- **EXERCISE OBJECTIVE**:
Lay out the data below as a Markdown table with the columns Row and Line. Start at the line that contains "Task: Go to Сайты по запросу link", end at the line that contains "Close the Program.cs", include both of those lines, and leave out blank lines.
┌──
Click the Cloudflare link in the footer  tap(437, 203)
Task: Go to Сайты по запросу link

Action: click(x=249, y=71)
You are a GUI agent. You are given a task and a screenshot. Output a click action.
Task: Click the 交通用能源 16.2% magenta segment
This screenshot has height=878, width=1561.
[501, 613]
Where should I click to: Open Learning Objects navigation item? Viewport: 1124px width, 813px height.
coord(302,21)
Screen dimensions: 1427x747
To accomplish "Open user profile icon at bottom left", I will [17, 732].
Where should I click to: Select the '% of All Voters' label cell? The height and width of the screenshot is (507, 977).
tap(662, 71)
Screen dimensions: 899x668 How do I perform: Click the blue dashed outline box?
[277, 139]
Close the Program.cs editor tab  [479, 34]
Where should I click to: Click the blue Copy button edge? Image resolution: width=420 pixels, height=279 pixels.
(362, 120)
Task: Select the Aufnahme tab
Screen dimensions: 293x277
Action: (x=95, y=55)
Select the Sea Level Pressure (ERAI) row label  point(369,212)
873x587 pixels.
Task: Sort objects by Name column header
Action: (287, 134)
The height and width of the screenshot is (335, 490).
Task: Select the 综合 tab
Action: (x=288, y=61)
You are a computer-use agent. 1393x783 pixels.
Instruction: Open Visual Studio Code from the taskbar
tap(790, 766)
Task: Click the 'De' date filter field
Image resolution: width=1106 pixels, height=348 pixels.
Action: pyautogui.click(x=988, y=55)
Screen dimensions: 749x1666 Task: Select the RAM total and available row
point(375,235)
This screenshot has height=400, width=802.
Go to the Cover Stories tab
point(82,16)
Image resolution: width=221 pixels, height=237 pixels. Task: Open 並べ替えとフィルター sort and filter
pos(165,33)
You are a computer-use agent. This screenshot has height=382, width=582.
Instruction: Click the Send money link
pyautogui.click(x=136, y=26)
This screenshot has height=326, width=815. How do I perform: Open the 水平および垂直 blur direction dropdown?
└──
- **WRITTEN ANSWER**:
| Row | Line |
|---|---|
| 1 | Task: Go to Сайты по запросу link |
| 2 | Action: click(x=249, y=71) |
| 3 | You are a GUI agent. You are given a task and a screenshot. Output a click action. |
| 4 | Task: Click the 交通用能源 16.2% magenta segment |
| 5 | This screenshot has height=878, width=1561. |
| 6 | [501, 613] |
| 7 | Where should I click to: Open Learning Objects navigation item? Viewport: 1124px width, 813px height. |
| 8 | coord(302,21) |
| 9 | Screen dimensions: 1427x747 |
| 10 | To accomplish "Open user profile icon at bottom left", I will [17, 732]. |
| 11 | Where should I click to: Select the '% of All Voters' label cell? The height and width of the screenshot is (507, 977). |
| 12 | tap(662, 71) |
| 13 | Screen dimensions: 899x668 How do I perform: Click the blue dashed outline box? |
| 14 | [277, 139] |
| 15 | Close the Program.cs editor tab  [479, 34] |